*Task material*
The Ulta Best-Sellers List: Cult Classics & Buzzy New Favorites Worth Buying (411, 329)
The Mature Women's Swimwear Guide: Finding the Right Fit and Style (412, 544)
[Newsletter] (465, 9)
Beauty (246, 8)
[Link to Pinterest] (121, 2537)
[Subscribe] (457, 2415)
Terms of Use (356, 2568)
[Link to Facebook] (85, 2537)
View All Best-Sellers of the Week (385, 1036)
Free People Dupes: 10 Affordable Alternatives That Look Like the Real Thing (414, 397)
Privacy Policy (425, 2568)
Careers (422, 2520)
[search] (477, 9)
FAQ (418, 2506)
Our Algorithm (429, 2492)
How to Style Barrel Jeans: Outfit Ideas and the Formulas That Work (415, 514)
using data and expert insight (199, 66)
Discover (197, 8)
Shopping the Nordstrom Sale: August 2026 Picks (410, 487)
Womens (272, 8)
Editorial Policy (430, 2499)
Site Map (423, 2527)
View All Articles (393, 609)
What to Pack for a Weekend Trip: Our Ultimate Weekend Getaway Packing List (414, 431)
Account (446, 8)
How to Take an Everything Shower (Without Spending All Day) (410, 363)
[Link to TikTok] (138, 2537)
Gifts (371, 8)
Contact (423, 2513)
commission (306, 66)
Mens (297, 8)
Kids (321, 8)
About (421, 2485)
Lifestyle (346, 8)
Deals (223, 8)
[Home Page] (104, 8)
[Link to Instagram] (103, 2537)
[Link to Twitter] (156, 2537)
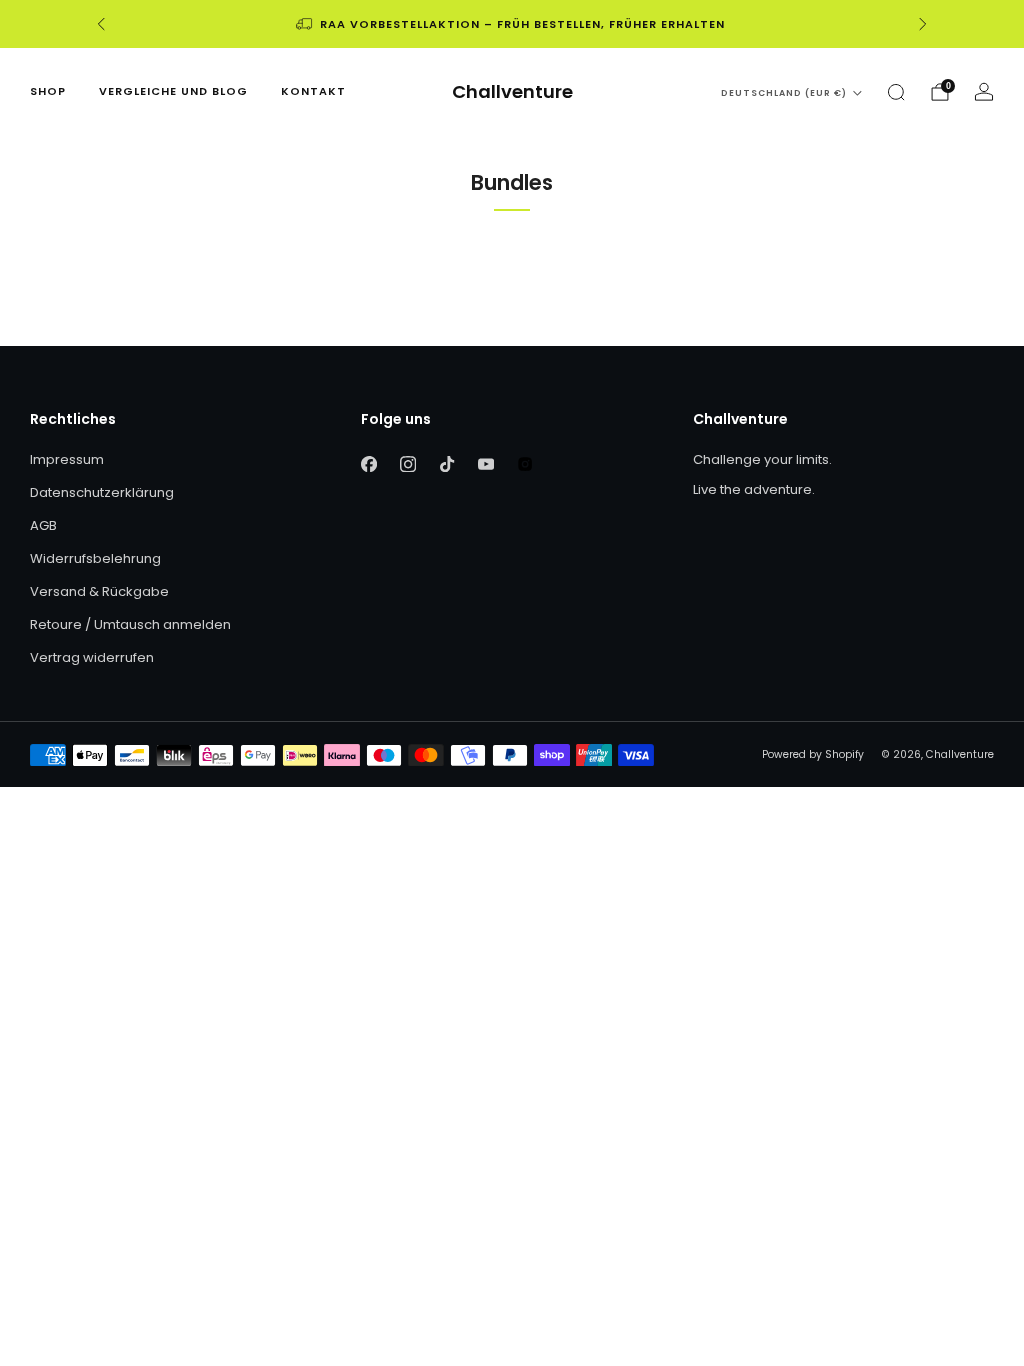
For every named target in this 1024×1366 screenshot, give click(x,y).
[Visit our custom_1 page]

*Exercise objective*
Everything in the data except the pictures must appear in your answer unchanged.

*Written reply*
The Ulta Best-Sellers List: Cult Classics & Buzzy New Favorites Worth Buying (411, 329)
The Mature Women's Swimwear Guide: Finding the Right Fit and Style (412, 544)
[Newsletter] (465, 9)
Beauty (246, 8)
[Link to Pinterest] (121, 2537)
[Subscribe] (457, 2415)
Terms of Use (356, 2568)
[Link to Facebook] (85, 2537)
View All Best-Sellers of the Week (385, 1036)
Free People Dupes: 10 Affordable Alternatives That Look Like the Real Thing (414, 397)
Privacy Policy (425, 2568)
Careers (422, 2520)
[search] (477, 9)
FAQ (418, 2506)
Our Algorithm (429, 2492)
How to Style Barrel Jeans: Outfit Ideas and the Formulas That Work (415, 514)
using data and expert insight (199, 66)
Discover (197, 8)
Shopping the Nordstrom Sale: August 2026 Picks (410, 487)
Womens (272, 8)
Editorial Policy (430, 2499)
Site Map (423, 2527)
View All Articles (393, 609)
What to Pack for a Weekend Trip: Our Ultimate Weekend Getaway Packing List (414, 431)
Account (446, 8)
How to Take an Everything Shower (Without Spending All Day) (410, 363)
[Link to TikTok] (138, 2537)
Gifts (371, 8)
Contact (423, 2513)
commission (306, 66)
Mens (297, 8)
Kids (321, 8)
About (421, 2485)
Lifestyle (346, 8)
Deals (223, 8)
[Home Page] (104, 8)
[Link to Instagram] (103, 2537)
[Link to Twitter] (156, 2537)
For every named target in this 1024×1366 screenshot, give click(x,y).
[Visit our custom_1 page]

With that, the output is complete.